Camdan Kayıkların İçinde: Tunng

Festivale yakışır bir temmuz sıcağı. Hasır şapkalar, bol tişörtler, soğuk içecekler. Rehavet ve mayışma hali arasındaki ince çizgide kaybolanlar yerde sere serpe uzanmış halde. Sahneden yüksek bir müzik sesi kulaklara ulaşıyor; ama havaya çarpıp geri dönüyor. Bu müzik, sıcak hava duvarını aşacak kadar güçlü değil, başka bir şey lazım.

Eldeki dergilerin, broşürlerin hatta kağıt olan ne varsa yüze doğru hafifçe savrulduğu o anlardan birinde sahnede birtakım kıpırtılar oluyor. Yüksek sesli müzik kısılıyor, beş kişilik bir grup hazırlık yapıyor. Herkes kayıtsızlığına devam ederken müzik başlıyor. Hafif bir tını; ruha değen cinsten. Az önceki müzik kadar hileli değil; yüksek frekansların oyunları yok. Tınıların kaynakları, müzik aletleri, birleşiyor. Güçlü bileşim sıcak hava duvarını aşmaya hazırlanıyor. Birden fazla denemeye gerek yok. Sonuç başarılı!

Bu başarının sahibi Tunng isimli deneysel bir grup. Folk müziğinin en önemli parçası olan zengin enstrümanlar da başarılarının sırrı. Tabi ki her şey bu kadar basit değil…

Bu İngiliz grubun temelleri 2000’lerin başına dayanıyor. Grubun eski üyelerinden Sam Genders ve grupta halen varlığını sürdüren Mike Lindsay önceleri bu işe sadece proje olarak bakarken, gruba başka üyelerin de eklenmesiyle proje ciddi bir boyut kazanıyor. İlk olarak 2004 yılında “Tale from Black” isimli single’ın çıkmasıyla onlar için müzik hayatı hızlı bir hal alıyor. 2005 yılında çıkan ilk albümleri“Mother’s Daughter and Other Songs” da bunun bir kanıtı. Albümde birçok enstrümanın bir arada kullanılması albümü farklı kılan özelliklerden sadece biri. 2006 yılında ise “Comments of the Inner Chorus” albümüyle Tunng, farklarını daha profesyonel bir albümle taçlandırmış oluyor.
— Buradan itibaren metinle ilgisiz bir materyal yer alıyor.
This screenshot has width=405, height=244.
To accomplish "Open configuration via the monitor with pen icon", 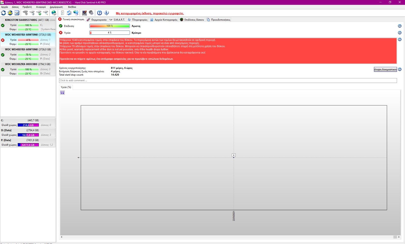I will [x=84, y=13].
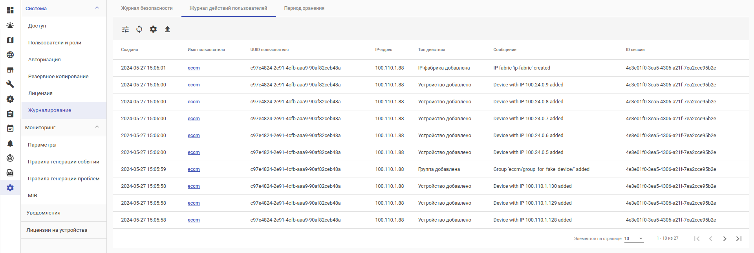The height and width of the screenshot is (253, 754).
Task: Go to the next page of results
Action: (x=725, y=238)
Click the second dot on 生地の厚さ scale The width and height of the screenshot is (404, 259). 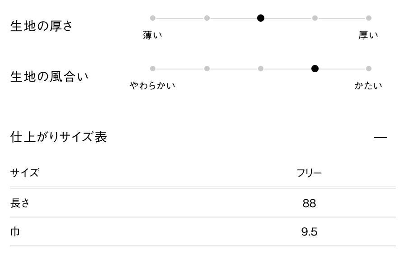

Hız kesmeyen grup bir yıl sonra yeni bir albümle tekrar dinleyicilerin karşısına çıkıyor: “Good Arrows”.Bu kez şarkılara kendi aralarındaki konuşmaları da eklemeye başlıyorlar. Bu küçük ekler Tunng’u daha orijinal bir havaya bürüyor; bununla yetinmeyen grup, teknolojinin nimetlerinden yararlanmayı da ihmal etmiyor. Elektronik müzikle birleşen enstrümantal zenginlik grubun imzasını yaratıyor. Ama bu imzanın mürekkebi, elektronik müzik ve farklı müzik aletlerinden öte, bunların kullanılış biçimi. Şarkıların içindeki cızırtılar, değişik sesler, konuşmalar… Tüm bunlar Tunng’u folktronica türünün öncüsü yapmaya yetecek nitelikte.

Üç albümlük zaman diliminin ardından grup bir süre single’larla yoluna devam ediyor. Bunların içinden “Hustle” single’ı en çok öne çıkanlardan, dinlemeye değer olanlardan; fakat “Bricks” ve “Bullets”a da haksızlık yapmamak lazım. Üç yıllık aradan sonra, 2010 yılında dördüncü albüm de grubun müzik kariyerinde yerini alıyor. “…And Then We Saw Land”.

Kısa zamanda kalıcı işlerde yer alan grubun yaptıkları yalnızca bunlardan ibaret değil. The O.C. ve Weeds gibi dizilerin ve birçok reklamın fonunda kulağa çarpan müzikler de Tunng’a ait.

Gel gelelim grubun Türkiye’deki maceralarına… Tunng ilk olarak üçüncü albümleri sonrasında, 2008 yılında Babylon’da izleyiciyle buluşuyor, son buluşma ise Rock’n Coke 2011’de gerçekleşmiş bulunmakta. Benim Tunng’la tanışma hikayem de bir temmuz ikindisinde, bu festivalde gerçekleşiyor. Hikayenin başında, sahnede hazırlıklarına başlayan beşliden artık bihaber olmadığımıza göre, sıcak hava duvarının aşıldığı ana geri dönebiliriz.

Keman, gitar, klavye, deniz kabukları… Bir müzik yaratabilecek her türlü şey Tunng için eşsiz birer araç olsa gerek. Müziğin içeriğini sorgulamanın anlamı yok aslında; vakit sınırlı. Aşılmış sıcak hava duvarından faydalanmak gerekiyor. Temmuz ikindisi mekan değiştiriyor, hafifçe akan bir nehirdeyiz şimdi. Camdan kayıkların içinde. Deniz kabuklarını, renkli balıkları görebiliyoruz. Sıcakla birlikte yüzümüzü yalayan rüzgarı hissedebiliyoruz. Müzik zaman/mekan dinlemiyor ve camdan kayıkların içinde hafifçe sallıyor bizi.

Bir mucize yaşıyoruz. Teşekkürler Tunng.